[WRITTEN TASK 1] According to the tea description, what is the average age of the bushes that the 2024 spring harvest came from?

[SOURCE TEXT]
Ānhuà Tiān Jiān 2024 — top-grade Hunan dark

*Tiān Jiān*

天尖

Smooth and sweet with layers of dried dates, brown sugar, and a whisper of camphor — a tea for now and for the cellar.

$93USD · 200 g

Weight
200 g
Harvest
Spring 2024
Elevation
800 m
Cultivar
Local Anhua qunti
Processing
Wok-fixed, piled, rolled, sun-dried, and lightly steamed before shaping into loose leaf.
Sourced by

From Anhua’s misty valleys to the great tea road

I encountered this Tian Jian on a misty morning in Anhua’s Gaomao valley, where small family workshops still follow rhythms set centuries ago. The 2024 spring harvest came from old tea gardens — bushes averaging 60 years — at around 800 metres. The leaves are picked younger and handled with a lighter touch than Fu Zhuan, then slowly fermented and sun-dried. The result is a dark tea that wears its elegance lightly: sweet, structured, never heavy.

For me, Tian Jian occupies a unique space between raw pu-erh and the more rustic hei cha. Its gentler compression allows it to breathe and age gracefully without the assistance of golden flowers. Even now, young as it is, the tea gives layers of dried fruit, molasses, and a cooling camphor that points to deep cellar potential. I first pressed this lot into loose leaf as a bridge — a tea you can drink comfortably today, but one that will reward patience for a decade or more. It’s a quiet conversation with Hunan’s tea road history, spoken in a language of sweetness.

[WRITTEN TASK 2] Reproduce verbatim the lines of the rows below, from the line with "House [429, 688]" to the last line of the rows, both included.

[SUPPLIED ENTRIES]
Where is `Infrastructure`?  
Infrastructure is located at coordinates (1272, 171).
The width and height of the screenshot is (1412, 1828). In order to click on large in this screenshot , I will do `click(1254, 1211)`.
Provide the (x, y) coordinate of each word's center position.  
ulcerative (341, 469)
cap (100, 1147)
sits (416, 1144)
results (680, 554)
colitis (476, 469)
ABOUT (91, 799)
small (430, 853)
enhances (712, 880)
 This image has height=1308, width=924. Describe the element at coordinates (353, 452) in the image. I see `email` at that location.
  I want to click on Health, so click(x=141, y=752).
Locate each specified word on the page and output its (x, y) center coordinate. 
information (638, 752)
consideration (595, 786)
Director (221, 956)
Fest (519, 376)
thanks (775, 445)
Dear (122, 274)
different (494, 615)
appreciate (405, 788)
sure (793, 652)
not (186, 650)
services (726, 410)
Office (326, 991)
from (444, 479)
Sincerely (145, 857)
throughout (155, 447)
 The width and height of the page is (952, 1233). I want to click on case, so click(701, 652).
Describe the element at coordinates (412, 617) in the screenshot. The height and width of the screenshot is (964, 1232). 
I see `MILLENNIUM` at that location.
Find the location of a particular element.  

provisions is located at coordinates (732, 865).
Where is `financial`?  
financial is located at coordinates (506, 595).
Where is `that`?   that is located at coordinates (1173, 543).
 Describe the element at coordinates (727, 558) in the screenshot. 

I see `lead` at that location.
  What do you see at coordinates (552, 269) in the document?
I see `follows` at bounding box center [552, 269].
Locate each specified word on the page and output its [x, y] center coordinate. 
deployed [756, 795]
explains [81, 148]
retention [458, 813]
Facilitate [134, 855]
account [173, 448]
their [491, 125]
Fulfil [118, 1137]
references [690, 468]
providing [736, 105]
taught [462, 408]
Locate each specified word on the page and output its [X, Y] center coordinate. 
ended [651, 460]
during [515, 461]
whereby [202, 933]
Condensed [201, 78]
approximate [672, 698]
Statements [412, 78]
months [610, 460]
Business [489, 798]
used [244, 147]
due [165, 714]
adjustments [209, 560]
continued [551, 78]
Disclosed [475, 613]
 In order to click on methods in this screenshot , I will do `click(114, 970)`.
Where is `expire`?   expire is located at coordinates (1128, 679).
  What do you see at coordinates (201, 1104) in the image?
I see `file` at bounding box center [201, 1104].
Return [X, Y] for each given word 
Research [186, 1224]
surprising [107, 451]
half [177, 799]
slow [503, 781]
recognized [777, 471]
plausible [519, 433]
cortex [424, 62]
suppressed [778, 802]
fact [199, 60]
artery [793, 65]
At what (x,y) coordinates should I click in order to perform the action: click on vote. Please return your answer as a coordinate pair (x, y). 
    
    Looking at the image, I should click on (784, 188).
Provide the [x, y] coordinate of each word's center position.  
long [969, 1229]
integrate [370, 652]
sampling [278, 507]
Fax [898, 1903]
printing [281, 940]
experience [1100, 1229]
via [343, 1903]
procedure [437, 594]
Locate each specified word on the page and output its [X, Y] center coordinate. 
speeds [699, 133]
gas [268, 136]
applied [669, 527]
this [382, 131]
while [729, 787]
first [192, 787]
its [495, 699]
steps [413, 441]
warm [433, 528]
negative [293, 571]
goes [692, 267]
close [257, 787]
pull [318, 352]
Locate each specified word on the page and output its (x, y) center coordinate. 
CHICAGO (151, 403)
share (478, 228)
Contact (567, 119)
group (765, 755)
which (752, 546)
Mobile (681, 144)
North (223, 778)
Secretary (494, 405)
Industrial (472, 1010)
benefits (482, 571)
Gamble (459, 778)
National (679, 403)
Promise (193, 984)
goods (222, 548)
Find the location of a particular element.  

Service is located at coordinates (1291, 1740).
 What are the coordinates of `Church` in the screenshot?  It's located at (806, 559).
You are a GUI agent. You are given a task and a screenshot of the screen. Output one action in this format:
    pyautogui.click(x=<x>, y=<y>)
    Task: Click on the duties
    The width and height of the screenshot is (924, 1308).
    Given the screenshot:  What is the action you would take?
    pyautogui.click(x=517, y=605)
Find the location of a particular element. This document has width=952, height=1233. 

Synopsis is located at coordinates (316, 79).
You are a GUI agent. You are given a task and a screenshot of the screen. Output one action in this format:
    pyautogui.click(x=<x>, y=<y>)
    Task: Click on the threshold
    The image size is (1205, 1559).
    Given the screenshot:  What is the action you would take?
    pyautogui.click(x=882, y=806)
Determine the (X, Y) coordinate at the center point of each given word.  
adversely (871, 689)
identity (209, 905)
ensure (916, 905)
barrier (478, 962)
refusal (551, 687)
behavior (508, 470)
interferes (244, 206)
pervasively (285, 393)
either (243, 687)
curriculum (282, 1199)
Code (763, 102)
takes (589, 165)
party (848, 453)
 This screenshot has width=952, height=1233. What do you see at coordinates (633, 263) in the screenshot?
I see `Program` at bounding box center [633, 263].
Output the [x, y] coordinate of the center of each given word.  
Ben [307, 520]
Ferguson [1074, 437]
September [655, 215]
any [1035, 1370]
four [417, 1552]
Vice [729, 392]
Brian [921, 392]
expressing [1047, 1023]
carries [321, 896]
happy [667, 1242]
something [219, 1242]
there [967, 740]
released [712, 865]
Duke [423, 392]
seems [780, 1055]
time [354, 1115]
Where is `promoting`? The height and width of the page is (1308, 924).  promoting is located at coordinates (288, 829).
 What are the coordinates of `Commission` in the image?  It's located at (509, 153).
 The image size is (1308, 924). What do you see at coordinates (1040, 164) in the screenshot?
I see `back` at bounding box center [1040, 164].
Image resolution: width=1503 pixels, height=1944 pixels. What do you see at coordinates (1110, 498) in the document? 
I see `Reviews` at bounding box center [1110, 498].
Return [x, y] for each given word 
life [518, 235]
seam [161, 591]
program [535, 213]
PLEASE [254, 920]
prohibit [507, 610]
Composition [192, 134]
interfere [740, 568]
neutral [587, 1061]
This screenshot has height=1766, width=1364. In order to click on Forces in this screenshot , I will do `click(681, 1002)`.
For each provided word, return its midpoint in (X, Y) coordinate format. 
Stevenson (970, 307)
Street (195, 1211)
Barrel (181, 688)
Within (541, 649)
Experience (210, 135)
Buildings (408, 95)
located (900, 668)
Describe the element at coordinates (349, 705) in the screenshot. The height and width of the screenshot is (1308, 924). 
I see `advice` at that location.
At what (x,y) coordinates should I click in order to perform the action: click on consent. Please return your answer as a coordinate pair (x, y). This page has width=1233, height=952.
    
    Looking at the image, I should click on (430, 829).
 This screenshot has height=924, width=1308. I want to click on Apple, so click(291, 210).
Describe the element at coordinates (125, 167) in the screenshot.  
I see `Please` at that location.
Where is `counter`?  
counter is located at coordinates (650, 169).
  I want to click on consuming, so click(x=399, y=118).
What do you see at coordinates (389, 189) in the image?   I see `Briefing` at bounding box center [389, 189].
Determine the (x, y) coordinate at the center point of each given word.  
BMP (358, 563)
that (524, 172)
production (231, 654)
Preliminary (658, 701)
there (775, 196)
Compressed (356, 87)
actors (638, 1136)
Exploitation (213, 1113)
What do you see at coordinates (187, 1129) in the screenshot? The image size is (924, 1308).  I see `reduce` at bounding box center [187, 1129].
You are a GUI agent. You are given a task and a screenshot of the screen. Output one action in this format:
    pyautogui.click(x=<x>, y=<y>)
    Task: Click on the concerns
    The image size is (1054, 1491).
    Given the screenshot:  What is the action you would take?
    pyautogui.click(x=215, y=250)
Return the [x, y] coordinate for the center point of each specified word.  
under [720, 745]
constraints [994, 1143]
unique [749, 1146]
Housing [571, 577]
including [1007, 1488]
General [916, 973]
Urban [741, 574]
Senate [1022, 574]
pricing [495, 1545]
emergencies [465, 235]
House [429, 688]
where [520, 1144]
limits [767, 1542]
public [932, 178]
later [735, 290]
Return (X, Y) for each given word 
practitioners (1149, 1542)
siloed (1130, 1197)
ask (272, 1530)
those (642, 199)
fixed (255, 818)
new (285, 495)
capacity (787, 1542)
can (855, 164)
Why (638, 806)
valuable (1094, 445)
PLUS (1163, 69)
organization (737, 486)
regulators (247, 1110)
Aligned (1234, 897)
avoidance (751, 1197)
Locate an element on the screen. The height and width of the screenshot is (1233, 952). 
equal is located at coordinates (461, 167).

[WRITTEN SOLUTION 1] The bushes average 60 years.

[WRITTEN SOLUTION 2]
House [429, 688]
where [520, 1144]
limits [767, 1542]
public [932, 178]
later [735, 290]
Return (X, Y) for each given word 
practitioners (1149, 1542)
siloed (1130, 1197)
ask (272, 1530)
those (642, 199)
fixed (255, 818)
new (285, 495)
capacity (787, 1542)
can (855, 164)
Why (638, 806)
valuable (1094, 445)
PLUS (1163, 69)
organization (737, 486)
regulators (247, 1110)
Aligned (1234, 897)
avoidance (751, 1197)
Locate an element on the screen. The height and width of the screenshot is (1233, 952). 
equal is located at coordinates (461, 167).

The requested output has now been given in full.